• Prompt: Express the items starting at the line containing "Record of the" and ending at the line containing "https://www.ssh-share.eu/share-neris-webinar/ (996, 1094)" as a two-column CSV with the headers target_text and click_point, one row per item. Put each value in a single quoted field, with any line breaks replaced by spaces.

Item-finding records
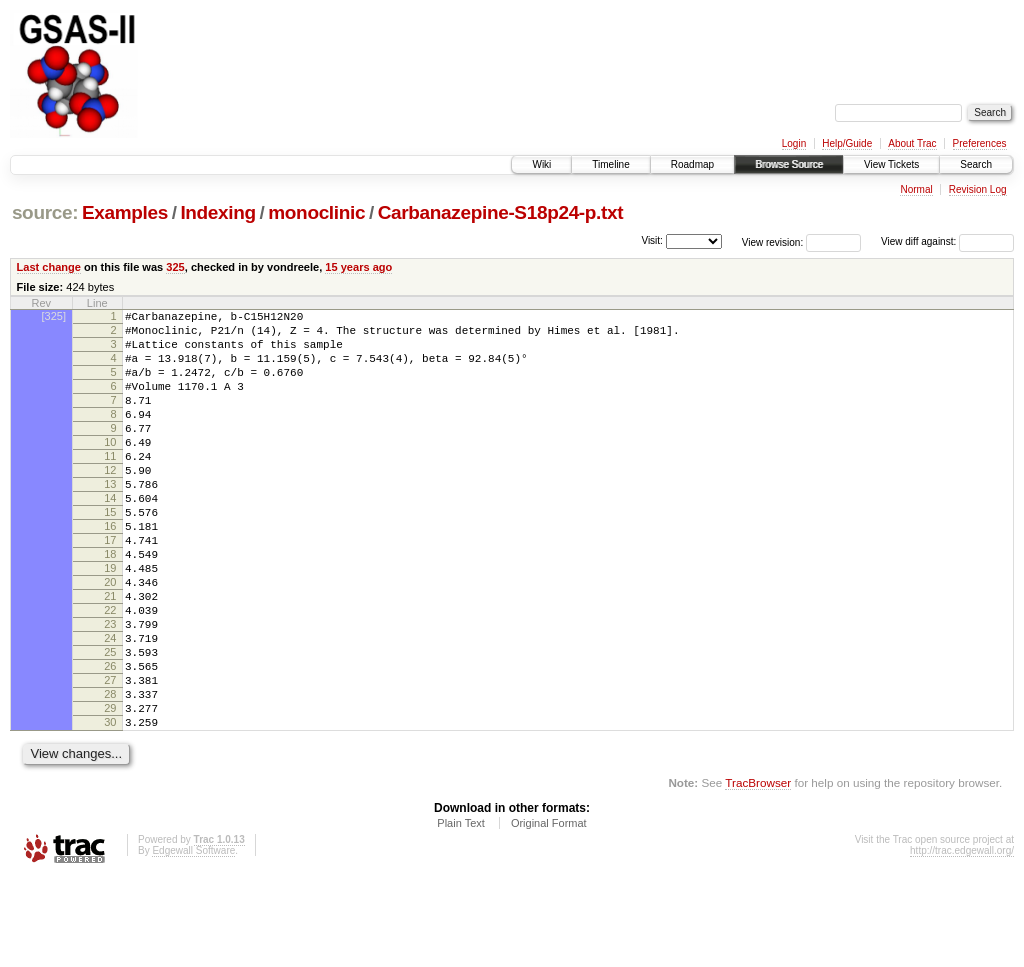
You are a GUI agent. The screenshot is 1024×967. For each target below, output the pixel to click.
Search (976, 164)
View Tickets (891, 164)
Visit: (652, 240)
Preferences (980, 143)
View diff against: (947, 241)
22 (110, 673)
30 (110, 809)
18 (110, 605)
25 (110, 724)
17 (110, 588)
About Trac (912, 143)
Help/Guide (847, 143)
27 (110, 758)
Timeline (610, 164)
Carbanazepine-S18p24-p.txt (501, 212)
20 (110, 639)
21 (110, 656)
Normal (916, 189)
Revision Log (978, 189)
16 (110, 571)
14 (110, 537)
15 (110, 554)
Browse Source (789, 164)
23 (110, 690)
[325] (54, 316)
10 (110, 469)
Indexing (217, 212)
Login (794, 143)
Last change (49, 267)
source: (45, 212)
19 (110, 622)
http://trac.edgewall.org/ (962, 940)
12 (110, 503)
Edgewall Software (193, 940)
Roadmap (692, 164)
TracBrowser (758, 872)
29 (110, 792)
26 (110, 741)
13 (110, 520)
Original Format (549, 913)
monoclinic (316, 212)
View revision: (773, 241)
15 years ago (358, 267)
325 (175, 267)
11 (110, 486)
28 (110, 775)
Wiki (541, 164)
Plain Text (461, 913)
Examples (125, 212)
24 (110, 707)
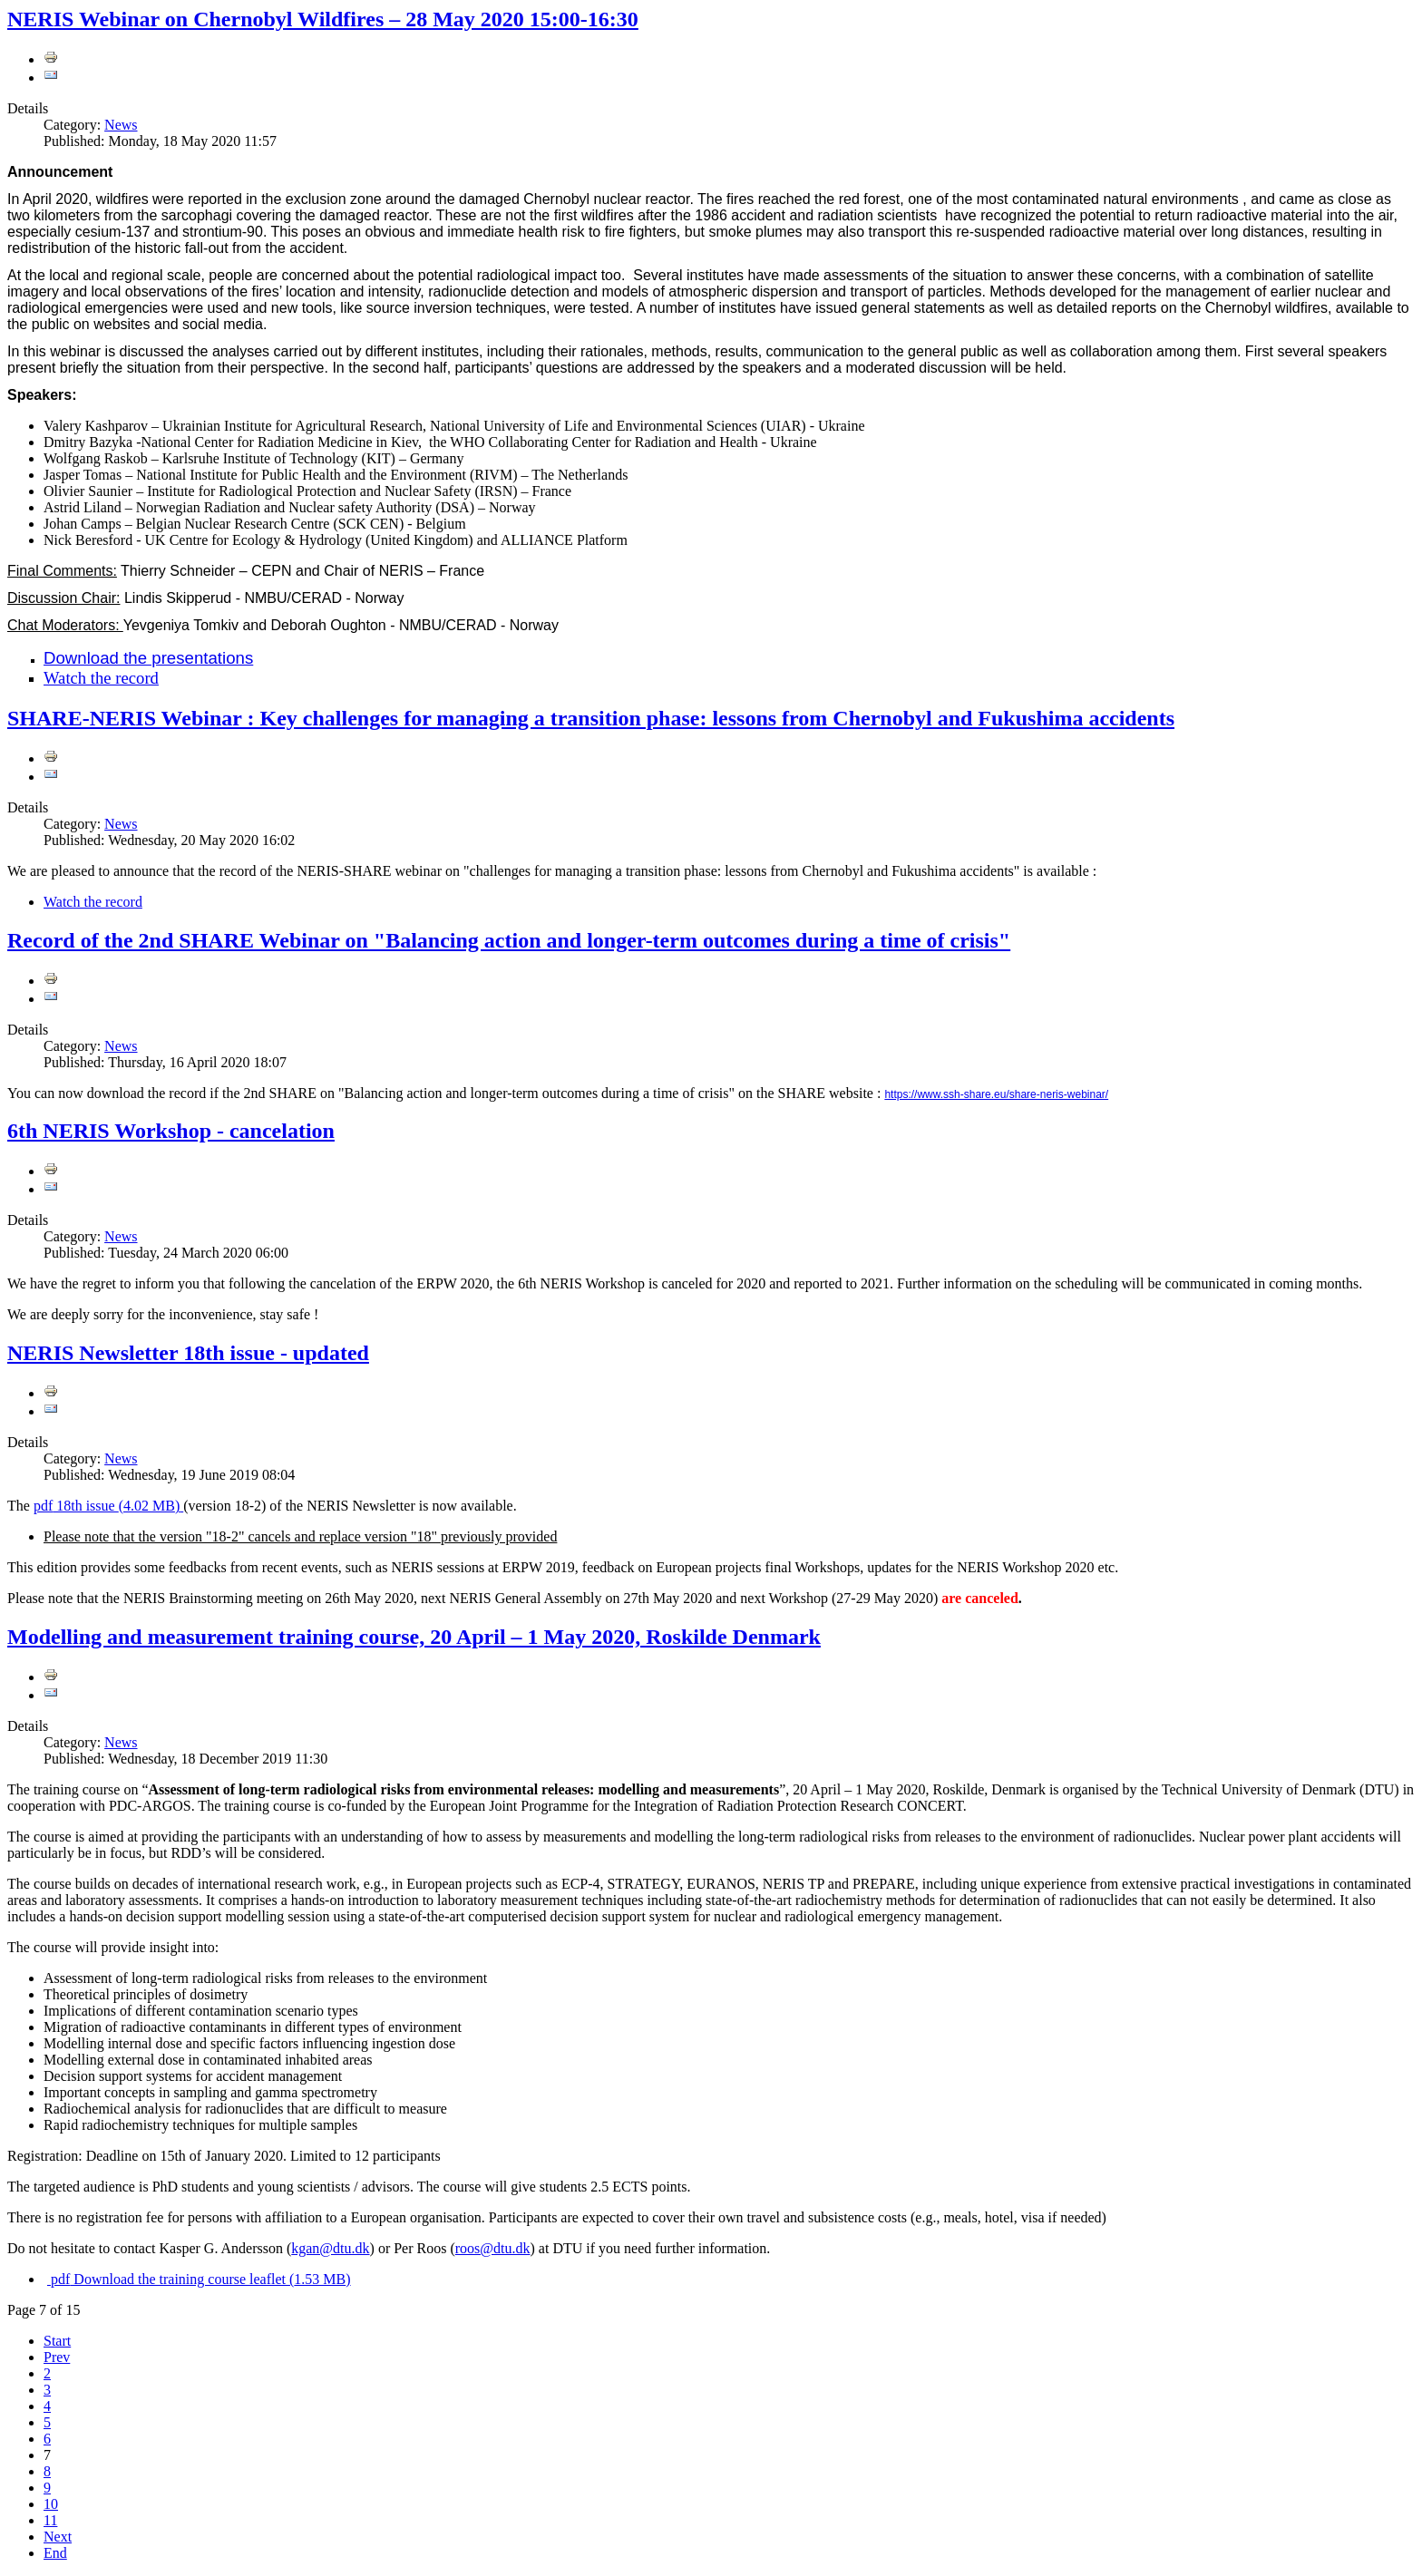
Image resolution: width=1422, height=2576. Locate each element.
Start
--
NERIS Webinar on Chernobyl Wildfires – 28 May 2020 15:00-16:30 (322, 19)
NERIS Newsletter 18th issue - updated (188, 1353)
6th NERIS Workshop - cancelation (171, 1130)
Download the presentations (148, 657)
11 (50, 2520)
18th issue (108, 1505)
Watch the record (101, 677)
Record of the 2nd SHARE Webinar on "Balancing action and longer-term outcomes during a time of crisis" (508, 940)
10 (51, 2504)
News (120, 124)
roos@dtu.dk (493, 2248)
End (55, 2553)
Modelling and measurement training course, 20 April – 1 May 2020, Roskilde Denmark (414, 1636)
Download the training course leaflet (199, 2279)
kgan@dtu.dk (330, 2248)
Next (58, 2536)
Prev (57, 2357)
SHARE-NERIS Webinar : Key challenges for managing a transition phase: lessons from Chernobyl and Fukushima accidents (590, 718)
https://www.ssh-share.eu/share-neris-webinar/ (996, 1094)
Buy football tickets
==
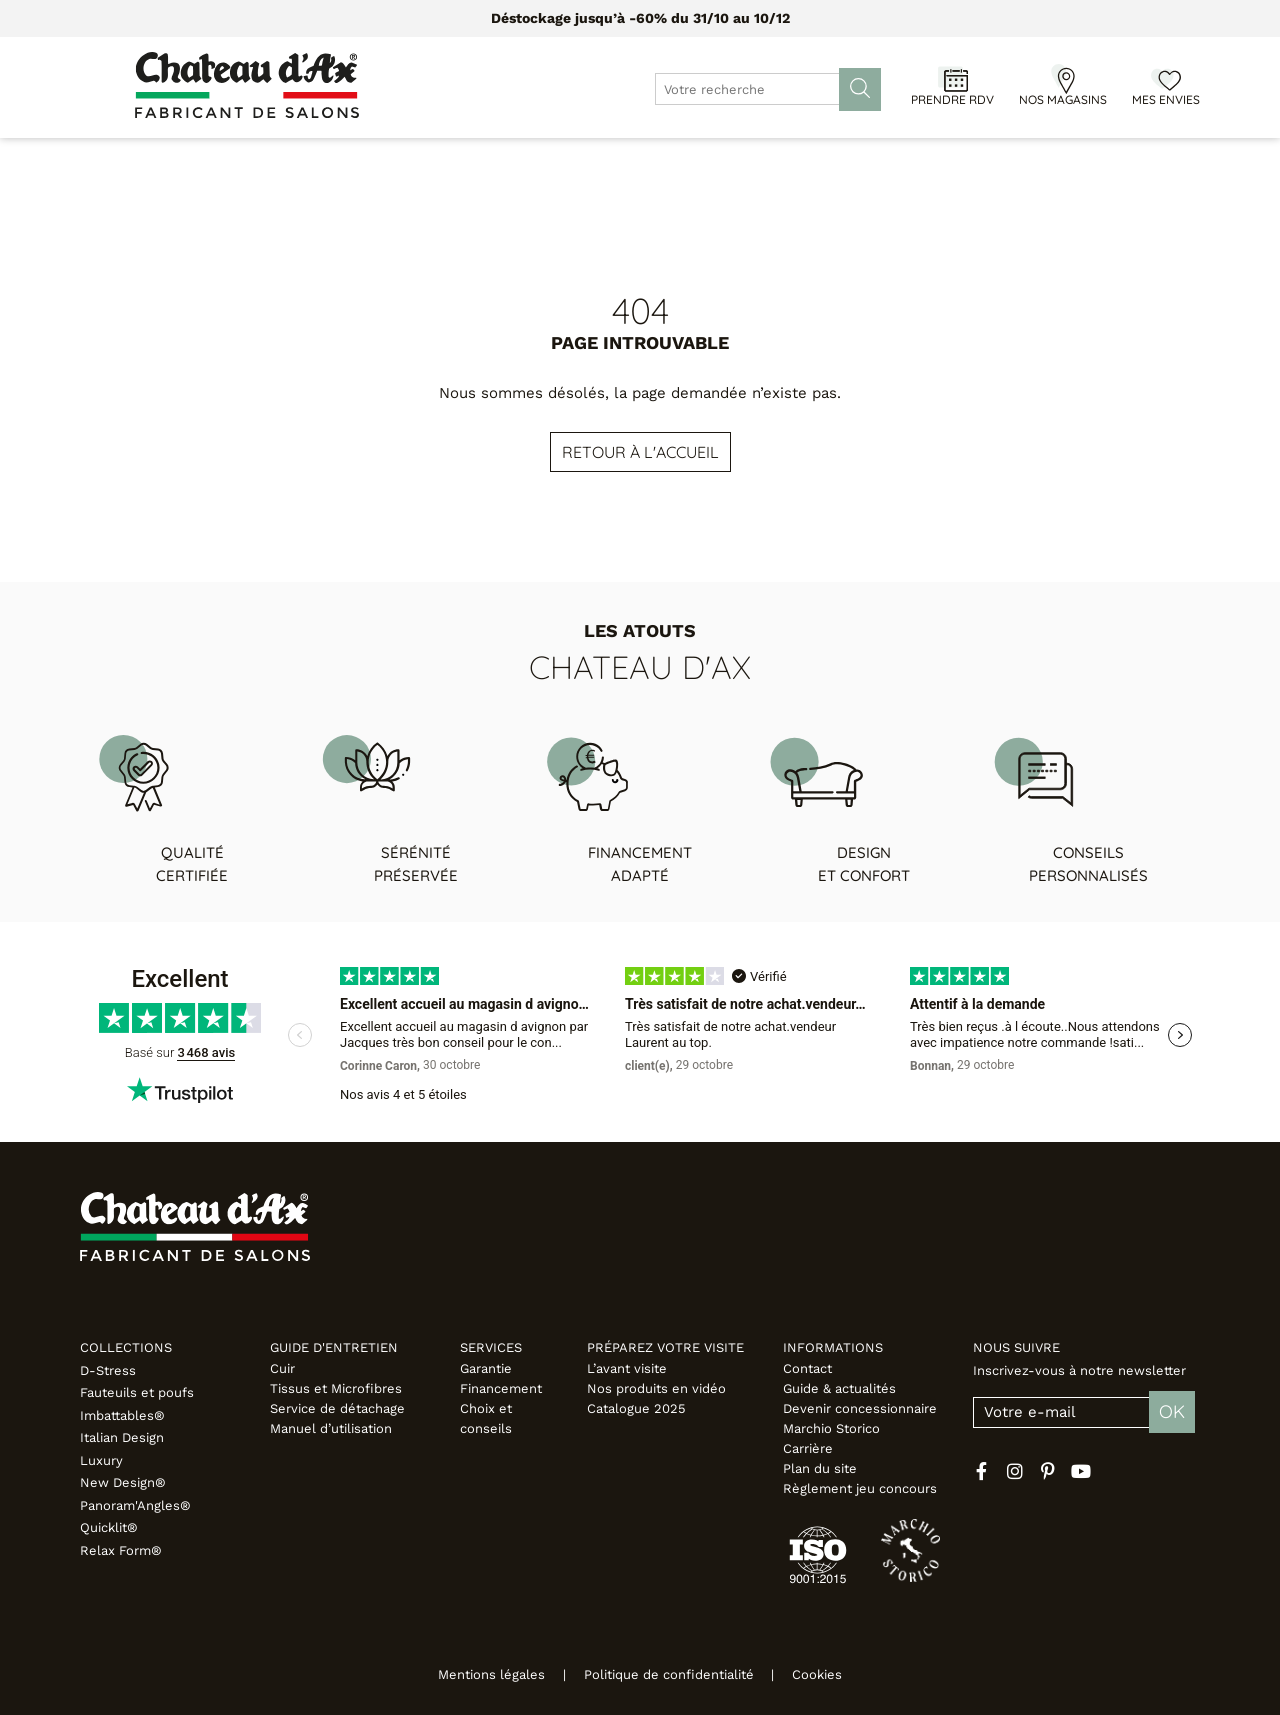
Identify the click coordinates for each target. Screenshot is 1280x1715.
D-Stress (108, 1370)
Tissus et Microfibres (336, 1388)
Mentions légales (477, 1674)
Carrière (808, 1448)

• Output for this exercise:
target_text,click_point
"Record of the 2nd SHARE Webinar on ""Balancing action and longer-term outcomes during a time of crisis""","(508, 940)"
"10","(51, 2504)"
"News","(120, 124)"
"roos@dtu.dk","(493, 2248)"
"End","(55, 2553)"
"Modelling and measurement training course, 20 April – 1 May 2020, Roskilde Denmark","(414, 1636)"
"Download the training course leaflet","(199, 2279)"
"kgan@dtu.dk","(330, 2248)"
"Next","(58, 2536)"
"Prev","(57, 2357)"
"SHARE-NERIS Webinar : Key challenges for managing a transition phase: lessons from Chernobyl and Fukushima accidents","(590, 718)"
"https://www.ssh-share.eu/share-neris-webinar/","(996, 1094)"